In the face of the global financial crisis, it makes sense that the New York-based company itself is undertaking business restructuring to maximize resource allocation. The question is: Why is Taiwan under the spotlight this time?
Many market watchers said that the Moody’s move reflected the fact that the company was facing a saturated market dominated by rivals Fitch Ratings Ltd and Standard & Poor’s Ratings Service.
But that’s a short-sighted assessment. What these market watchers seemed to miss — as suggested by Polaris Research Institute president Liang Kuo-yuan (梁國源) in an interview with the Central News Agency on Friday — is that the Moody’s withdrawal is indicative of Taiwan’s slower pace in internationalizing its capital markets.
Efforts to internationalize the nation’s capital markets are the best way to develop Taiwan into a regional fundraising hub as the government planned.
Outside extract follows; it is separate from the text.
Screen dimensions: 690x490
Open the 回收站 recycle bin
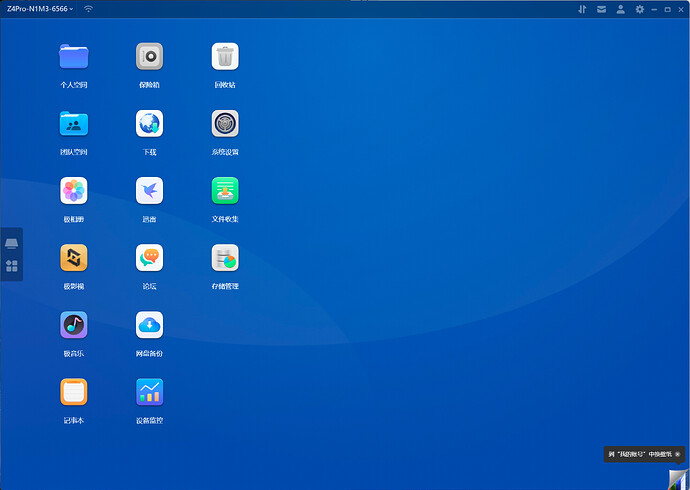225,57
Therefore, the Moody’s closure rings a warning bell in a country where the government is slow to revise outdated financial regulations and its companies are not interested in developing their global visibility in terms of bond issues.
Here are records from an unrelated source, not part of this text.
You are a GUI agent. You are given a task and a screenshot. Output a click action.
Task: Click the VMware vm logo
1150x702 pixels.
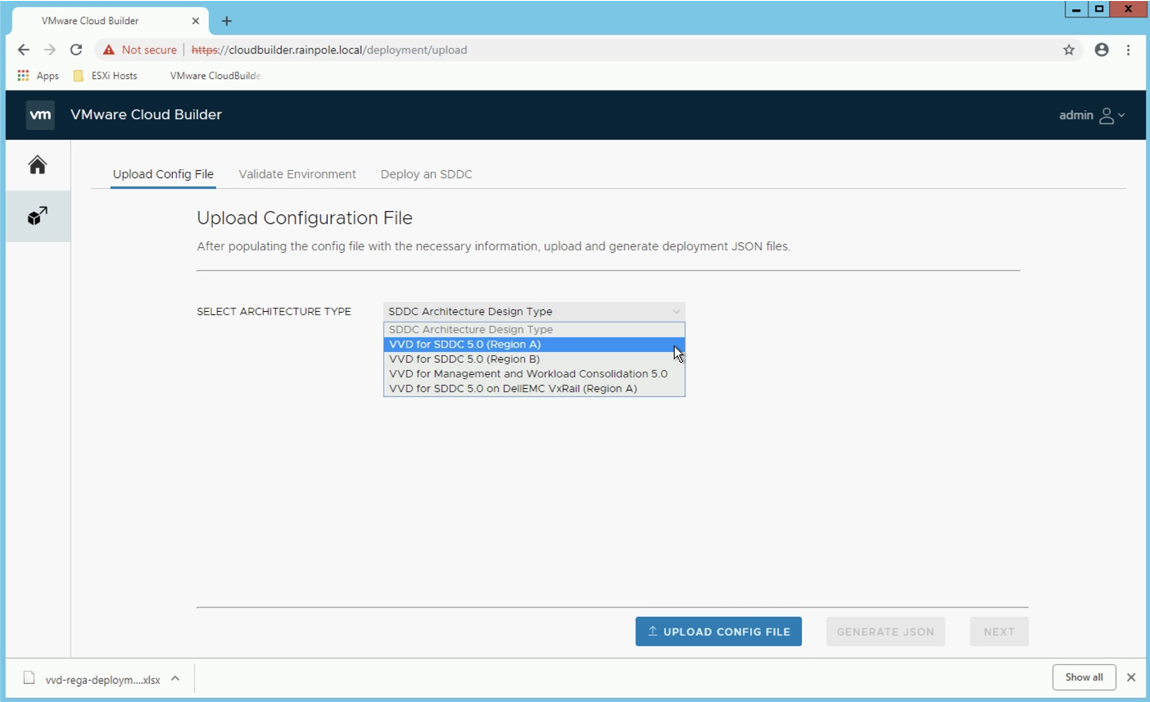click(x=40, y=115)
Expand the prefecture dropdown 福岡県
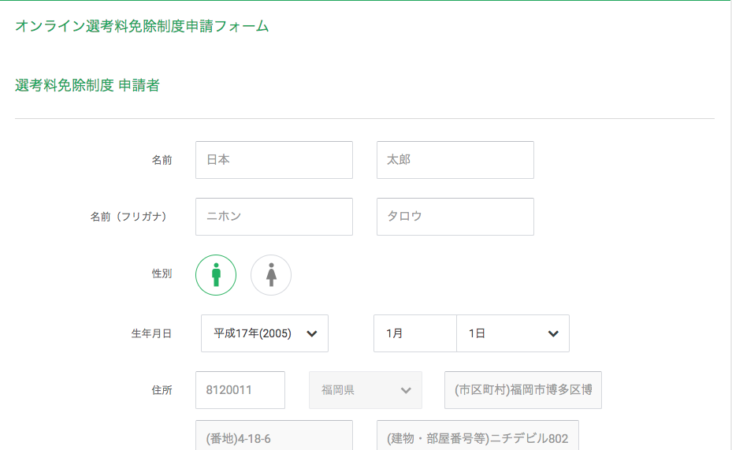 tap(366, 390)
Another statistic released by S&P’s local partner, Taiwan Ratings Corp, showed how few Taiwanese companies have contracted international ratings agencies to evaluate their corporate credit ratings. It said only around 50 of some 1,200 listed companies in Taiwan have their credit reviews published by ratings agencies on a regular basis.
This figure suggests that nearly 96 percent of Taiwan’s listed companies didn’t feel the need to hire ratings agencies to conduct a credit review of their corporate bonds or securitized debts. There are many reasons behind this, but the simple answer is these companies are just too locally focused and cost-sensitive to do so.
APROC, ah, sweet nostalgia...
The Taipei Times was too kind to invoke "cost sensitivity" as the reason local corporations don't want bond rating firms like Moody's looking at their books. The real reasons are probably more prosaic -- the routine use of multiple sets of books for businesses at all levels -- one for the taxman, one for the investors, and one for the owners -- the complex cross-ownership systems that actually put firms in the hands of relatives and descendants, with funds flowing freely from one corporation to another (see the Rebar Scandal) must have made it difficult for auditors to understand the financial status of individual firms -- there was even a major semiconductor firm here that used to advertise that its ownership was not composed of relatives (they were all school buddies, just as bad). And imagine when someone tried to explain to the Moody's people that, well, they couldn't make any decisions because the boss' wife has all the chops.....
Investors' lack of interest in the bond markets has long been a problem for Taiwan. Back in 2005 the Taipei Times ran a piece that noted that prior to that year, foreign investors had shown little interest in bonds from Taiwan companies.